Return every entry below exactly as written.

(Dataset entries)
※

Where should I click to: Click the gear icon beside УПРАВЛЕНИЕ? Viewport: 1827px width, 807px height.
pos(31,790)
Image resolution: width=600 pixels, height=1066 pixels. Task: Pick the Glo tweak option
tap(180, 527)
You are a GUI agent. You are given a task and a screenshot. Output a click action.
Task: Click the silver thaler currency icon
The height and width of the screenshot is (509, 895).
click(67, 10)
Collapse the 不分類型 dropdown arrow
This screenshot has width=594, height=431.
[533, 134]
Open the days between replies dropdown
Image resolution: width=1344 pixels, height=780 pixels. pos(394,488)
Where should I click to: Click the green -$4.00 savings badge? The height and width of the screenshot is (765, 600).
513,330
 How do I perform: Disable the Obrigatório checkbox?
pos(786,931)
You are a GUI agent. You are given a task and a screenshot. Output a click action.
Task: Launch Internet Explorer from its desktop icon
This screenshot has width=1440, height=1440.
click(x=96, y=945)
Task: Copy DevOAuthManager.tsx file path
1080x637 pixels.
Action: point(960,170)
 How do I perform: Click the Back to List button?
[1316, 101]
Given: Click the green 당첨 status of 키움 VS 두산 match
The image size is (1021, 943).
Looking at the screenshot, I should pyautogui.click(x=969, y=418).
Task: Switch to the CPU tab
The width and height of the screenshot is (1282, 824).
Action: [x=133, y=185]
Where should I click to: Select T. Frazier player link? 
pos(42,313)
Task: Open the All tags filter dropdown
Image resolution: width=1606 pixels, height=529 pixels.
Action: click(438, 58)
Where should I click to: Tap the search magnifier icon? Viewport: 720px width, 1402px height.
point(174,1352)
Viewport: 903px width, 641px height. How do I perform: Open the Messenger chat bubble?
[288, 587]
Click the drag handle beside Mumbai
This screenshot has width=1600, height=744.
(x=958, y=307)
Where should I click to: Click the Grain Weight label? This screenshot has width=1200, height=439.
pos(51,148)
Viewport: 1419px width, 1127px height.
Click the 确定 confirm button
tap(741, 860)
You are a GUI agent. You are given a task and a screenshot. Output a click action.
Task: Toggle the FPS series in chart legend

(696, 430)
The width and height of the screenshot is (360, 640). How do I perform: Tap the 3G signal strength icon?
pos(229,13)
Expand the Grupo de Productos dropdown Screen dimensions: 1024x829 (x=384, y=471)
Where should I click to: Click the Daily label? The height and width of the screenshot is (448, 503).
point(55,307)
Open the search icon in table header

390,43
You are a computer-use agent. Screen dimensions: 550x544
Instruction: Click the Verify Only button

※

RESULT OF THIS TASK |
Where should I click to: Click the gear icon beside УПРАВЛЕНИЕ? Viewport: 1827px width, 807px height.
pos(31,790)
Image resolution: width=600 pixels, height=1066 pixels. Task: Pick the Glo tweak option
tap(180, 527)
You are a GUI agent. You are given a task and a screenshot. Output a click action.
Task: Click the silver thaler currency icon
The height and width of the screenshot is (509, 895).
click(67, 10)
Collapse the 不分類型 dropdown arrow
This screenshot has width=594, height=431.
[533, 134]
Open the days between replies dropdown
Image resolution: width=1344 pixels, height=780 pixels. pos(394,488)
Where should I click to: Click the green -$4.00 savings badge? The height and width of the screenshot is (765, 600).
513,330
 How do I perform: Disable the Obrigatório checkbox?
pos(786,931)
You are a GUI agent. You are given a task and a screenshot. Output a click action.
Task: Launch Internet Explorer from its desktop icon
This screenshot has width=1440, height=1440.
click(x=96, y=945)
Task: Copy DevOAuthManager.tsx file path
1080x637 pixels.
Action: point(960,170)
 How do I perform: Click the Back to List button?
[1316, 101]
Given: Click the green 당첨 status of 키움 VS 두산 match
The image size is (1021, 943).
Looking at the screenshot, I should pyautogui.click(x=969, y=418).
Task: Switch to the CPU tab
The width and height of the screenshot is (1282, 824).
Action: [x=133, y=185]
Where should I click to: Select T. Frazier player link? 
pos(42,313)
Task: Open the All tags filter dropdown
Image resolution: width=1606 pixels, height=529 pixels.
Action: click(438, 58)
Where should I click to: Tap the search magnifier icon? Viewport: 720px width, 1402px height.
point(174,1352)
Viewport: 903px width, 641px height. How do I perform: Open the Messenger chat bubble?
[288, 587]
Click the drag handle beside Mumbai
This screenshot has width=1600, height=744.
(x=958, y=307)
Where should I click to: Click the Grain Weight label? This screenshot has width=1200, height=439.
pos(51,148)
Viewport: 1419px width, 1127px height.
Click the 确定 confirm button
tap(741, 860)
You are a GUI agent. You are given a task and a screenshot. Output a click action.
Task: Toggle the FPS series in chart legend

(696, 430)
The width and height of the screenshot is (360, 640). How do I perform: Tap the 3G signal strength icon?
pos(229,13)
Expand the Grupo de Productos dropdown Screen dimensions: 1024x829 (x=384, y=471)
Where should I click to: Click the Daily label? The height and width of the screenshot is (448, 503).
point(55,307)
Open the search icon in table header

390,43
You are a computer-use agent. Screen dimensions: 550x544
Instruction: Click the Verify Only button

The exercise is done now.